Peter L. Salgo, MD: Is this a biochemical receptor issue? Some people use a drug—for the sake of argument, oxycodone, or say heroin—they use it a few times, they never use it again. Some people use it once, ballgame over. What’s the difference?

Joshua Lee, MD, PhD: Most people’s experience with any drug, even if it’s the most addictive drug or the least on your ladder of risky potential, will not develop a drug problem. We’ve probably all used alcohol or tobacco or other potentially addictive substances in our life and didn’t graduate to more problems. So, there’s something about each particular person in terms of their vulnerability and reasons they might be using it. But, some agents are more physically addictive, and opiates are a good example.

If I put us all on opiates for a couple of days, we would develop a physical tolerance, period. It’s universal; it’s how the brain works; it’s how opiates work in our opiate receptor system. In the brain, you’ll develop physical tolerance. That’s then reinforcing. If you stop the oxycodone after knee surgery all of a sudden, you’ll have some withdrawal symptoms.
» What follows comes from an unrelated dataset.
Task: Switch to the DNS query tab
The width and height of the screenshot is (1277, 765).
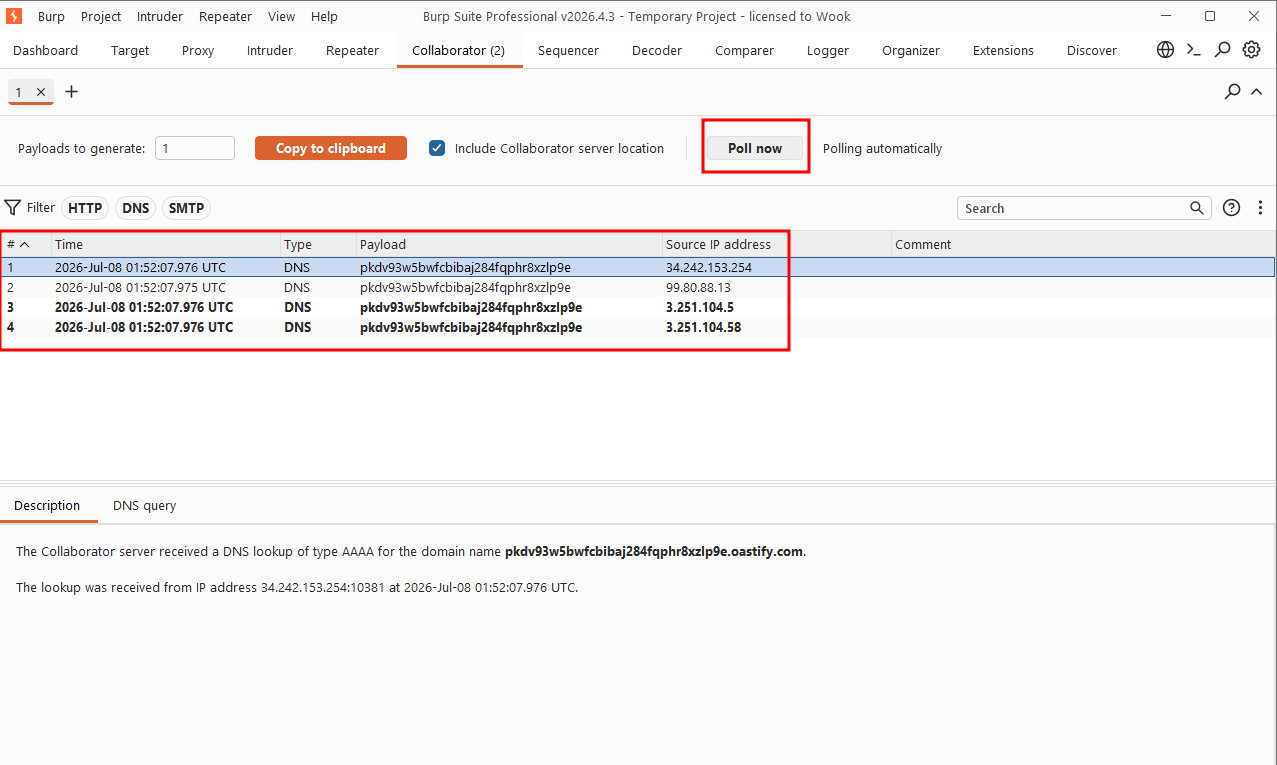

That’s, again, universal; it happens to everybody. Some of the agents like opioids are so universally physically dependent after a pretty short amount of time and in pretty low doses that no human being escapes that effect.

And that’s part of why people become addicted to opiates in particular. But, again, most people will be prescribed opiates. And we’re going to talk about how we’re in the midst of a United States opiate epidemic and that one will probably not get addicted after their surgery or their wisdom teeth get pulled. But enough people do, and we’re becoming much more sophisticated about our understanding of the rates of the spinoff of addiction from opiate prescribing in general. Those rates of people that do become addictive, while low in the overall number of people that get these drugs, are much higher than we ever thought. Now, we’re totally rethinking how we prescribe opiates.